Allied Gold is one of the fastest-growing gold producers today. How will your bottom line improve once Kurmuk enters full-scale production and considering the bullish performance of gold prices?

By 2026, Kurmuk will add about 175 Koz to our production profile, but in 2027 is when we will see the group top line reaching 600 Koz. I have always stressed that the bottom line matters more than the top line. A 50% production growth from 2025 to 2026 drives a 400% increase in EBITDA and cash flow, even assuming a modest gold price of US$2,500/oz. This kind of leverage, whereby bottom line growth is a multiple of top line growth, is what all mining companies strive for.

How is the NYSE listing improving access to liquidity?

Less than two years since going public via RTO in September 2023, we have successfully listed on one of the world’s most premium exchanges, a testament to the quality of the management team.

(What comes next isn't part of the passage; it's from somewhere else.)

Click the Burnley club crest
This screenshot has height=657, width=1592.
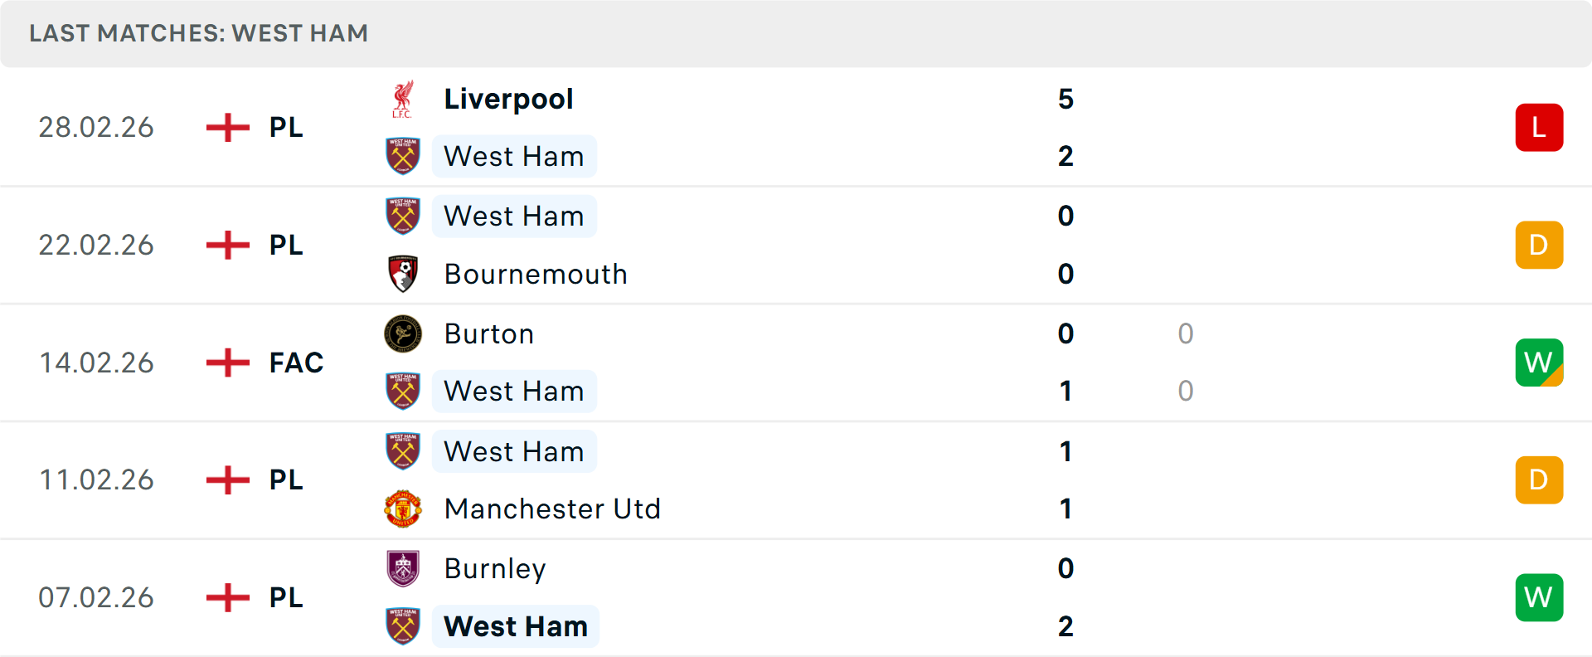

Based on our experience at Yamana Gold, a second major listing does not diminish trading; rather than cannibalizing one market (in our case, the Toronto exchange), we expect a significant net increase of liquidity while some trading activity will migrate onto the NYSE. The US capital markets are the largest globally and the US dollar is one of the world’s most widely used currencies, which allows New York to extend such far-reaching tentacles. No matter where you are in the world, it is easier to trade in US dollars than it is in any other currency. The other aspect is the higher regulatory bar. NYSE-listed companies abide by the strictest internal controls under the Sarbanes-Oxley (SOX) Act, which enhances credibility. Investors have the certainty that financial and operational disclosures are meticulously compliant.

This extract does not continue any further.